Textauszug:

Konzert N°1

Das Kind – es schwebt! 

Von der Freiheit der Musik 

 

 

Pforte um 7  |  Die öffentliche Generalprobe

Do 8. April, 17:30 Uhr, Pförtnerhaus Feldkirch

 

Pforte um 8  |  Konzert & Buffet

Fr 9. April, 17:30 Uhr, Pförtnerhaus Feldkirch

 

Zusatzaufführung:

Sa 10. April, 10:30 Uhr, Pförtnerhaus Feldkirch


 

Programm

 

Franz Schubert (1797 – 1828)

Quartettsatz D703, c-Moll

 

Valerie Capers (*1935)

aus «Portraits in Jazz» für Streichquartett und Klarinette bearbeitet von François Poly

 

Robert Schumann (1810–1856)

Soirée Stücke op. 73 für Streichquartett und Klarinette bearbeitet von François Poly

 

Wolfgang Amadeus Mozart (1756–1791)

Quintett für Klarinette, zwei Violinen, Viola und Violoncello A-Dur, KV 581 «Stadler-Quintett»

 

 

Epos:Quartett

Christine Busch Violine 

Verena Sommer Violine

Klaus Christa Viola

François Poly Violoncello

 

& Matthias Schorn Klarinette

 

 

 

 

«Frei ist die Tonkunst geboren und 

frei zu werden ihre Bestimmung.»

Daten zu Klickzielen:

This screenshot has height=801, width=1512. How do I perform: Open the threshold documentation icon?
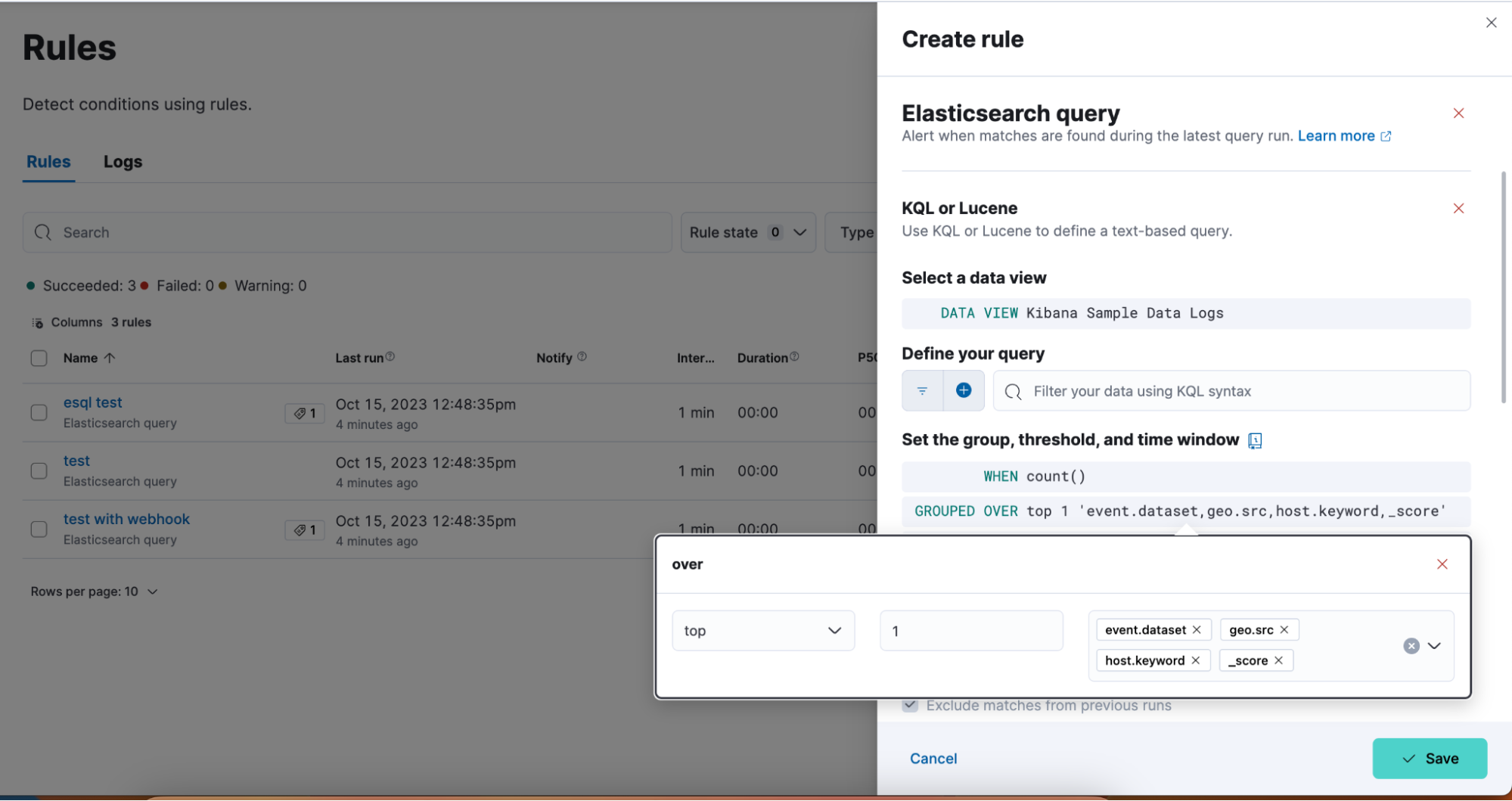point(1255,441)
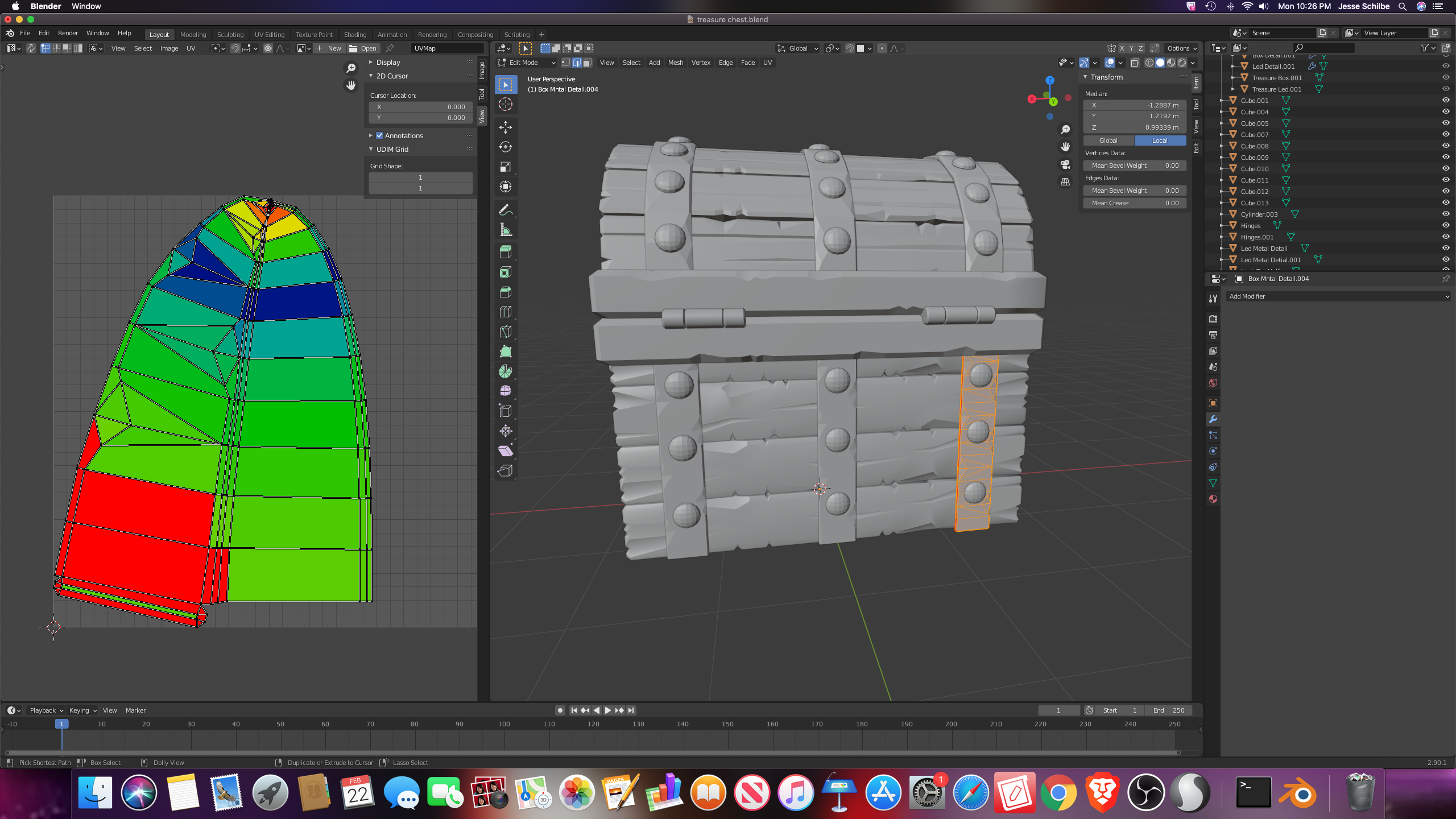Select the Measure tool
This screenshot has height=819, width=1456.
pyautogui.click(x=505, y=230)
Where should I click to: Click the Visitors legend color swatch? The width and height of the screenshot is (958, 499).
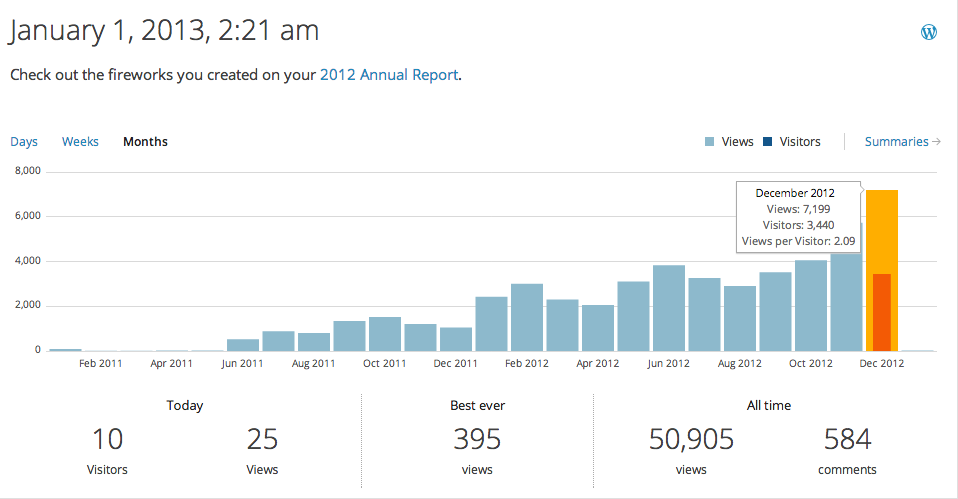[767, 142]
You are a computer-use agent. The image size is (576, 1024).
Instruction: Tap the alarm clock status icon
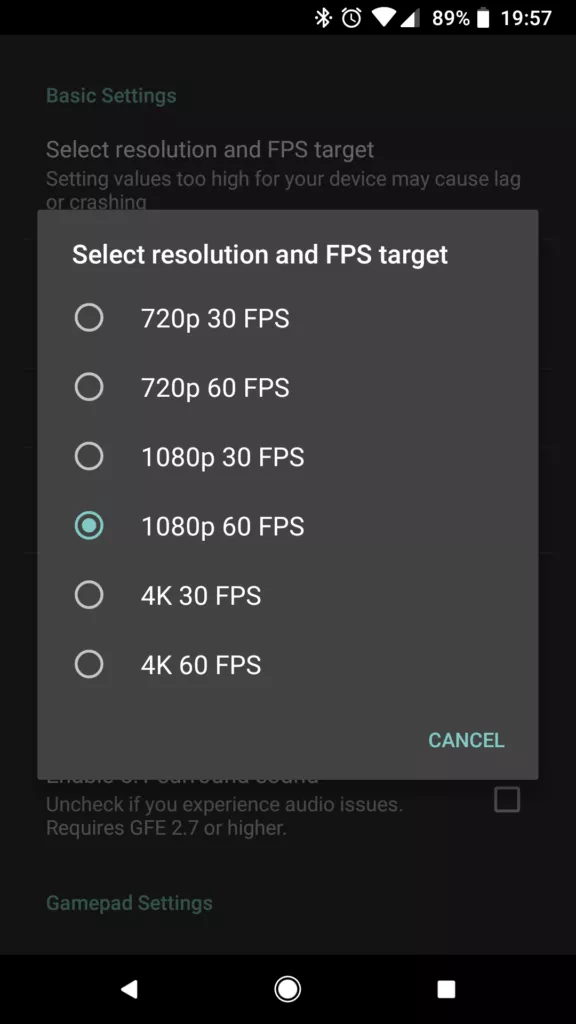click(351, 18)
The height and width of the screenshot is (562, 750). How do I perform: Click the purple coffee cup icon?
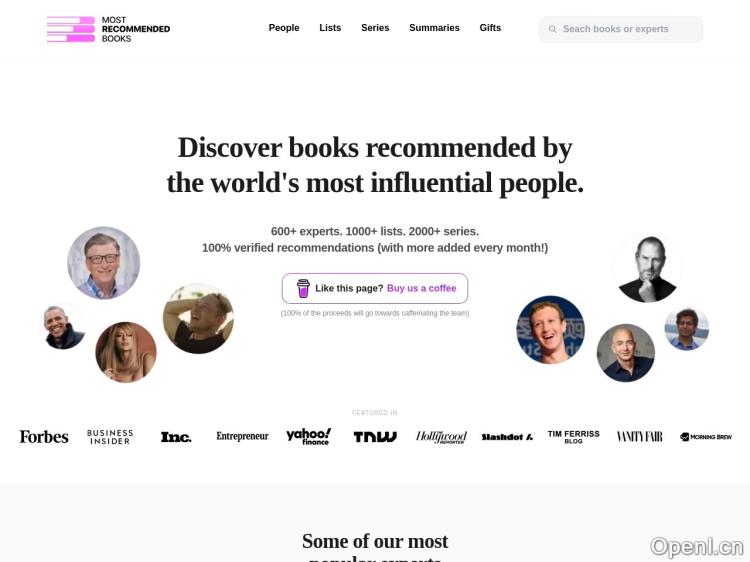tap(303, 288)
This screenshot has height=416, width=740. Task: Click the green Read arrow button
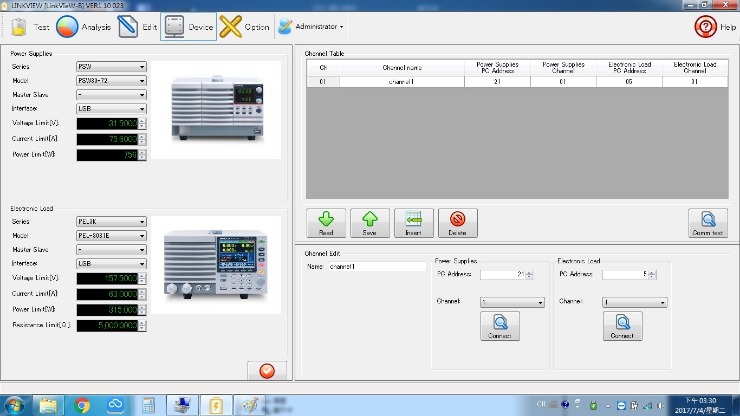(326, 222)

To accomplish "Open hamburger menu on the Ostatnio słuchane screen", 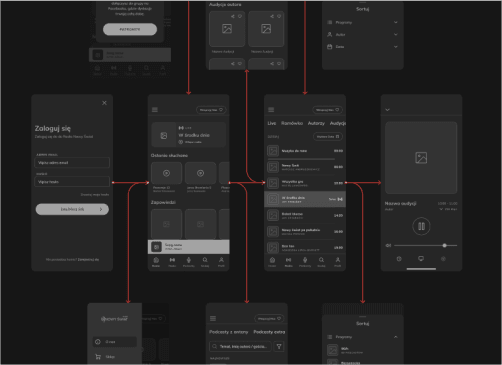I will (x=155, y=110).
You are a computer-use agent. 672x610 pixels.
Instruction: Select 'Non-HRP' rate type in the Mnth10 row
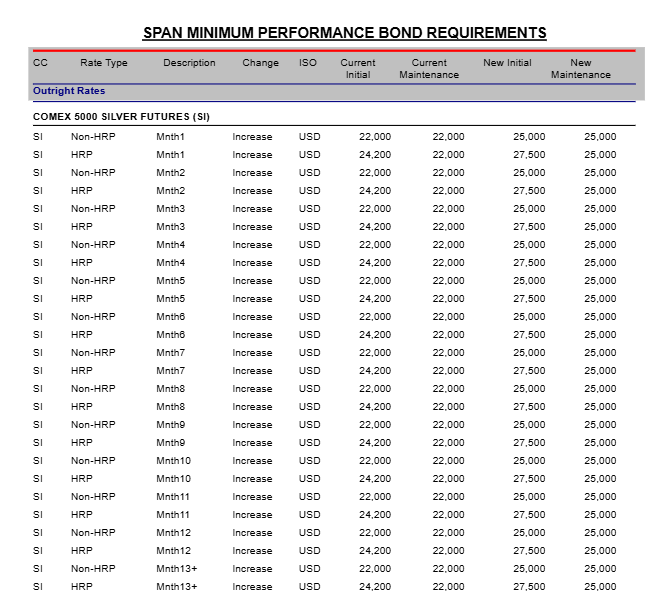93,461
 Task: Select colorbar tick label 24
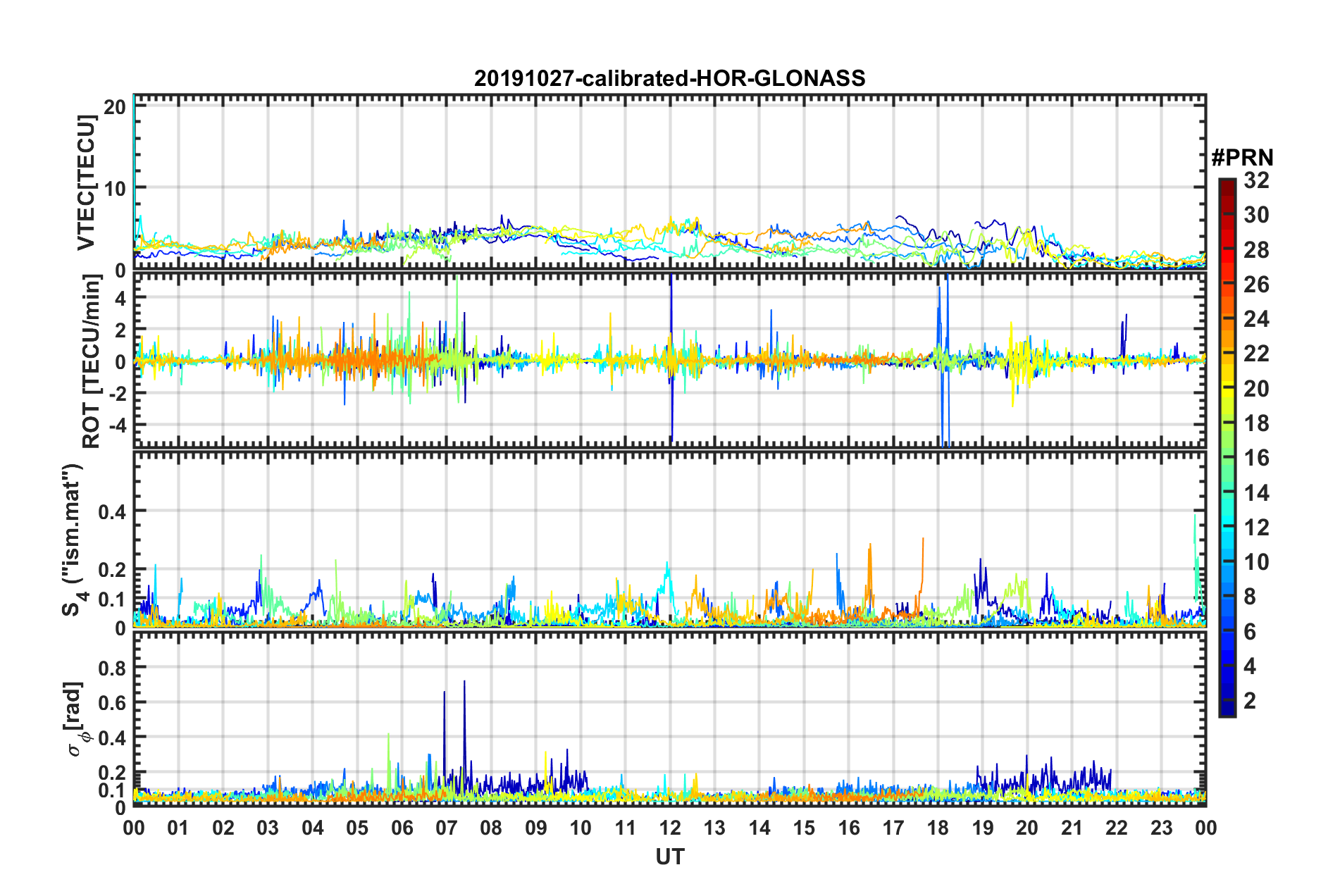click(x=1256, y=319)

Ziele:
**A.** Wann und wo findet laut dem Konzertprogramm die Zusatzaufführung statt?
**B.** Gib den Abschnitt des Konzertprogramms von „Quartettsatz D703, c-Moll“ bis einschließlich „Robert Schumann (1810–1856)“ wortgetreu wieder.

Ergebnisse:
**A.** Am Samstag, 10. April, um 10:30 Uhr im Pförtnerhaus Feldkirch.

**B.**
Quartettsatz D703, c-Moll

 

Valerie Capers (*1935)

aus «Portraits in Jazz» für Streichquartett und Klarinette bearbeitet von François Poly

 

Robert Schumann (1810–1856)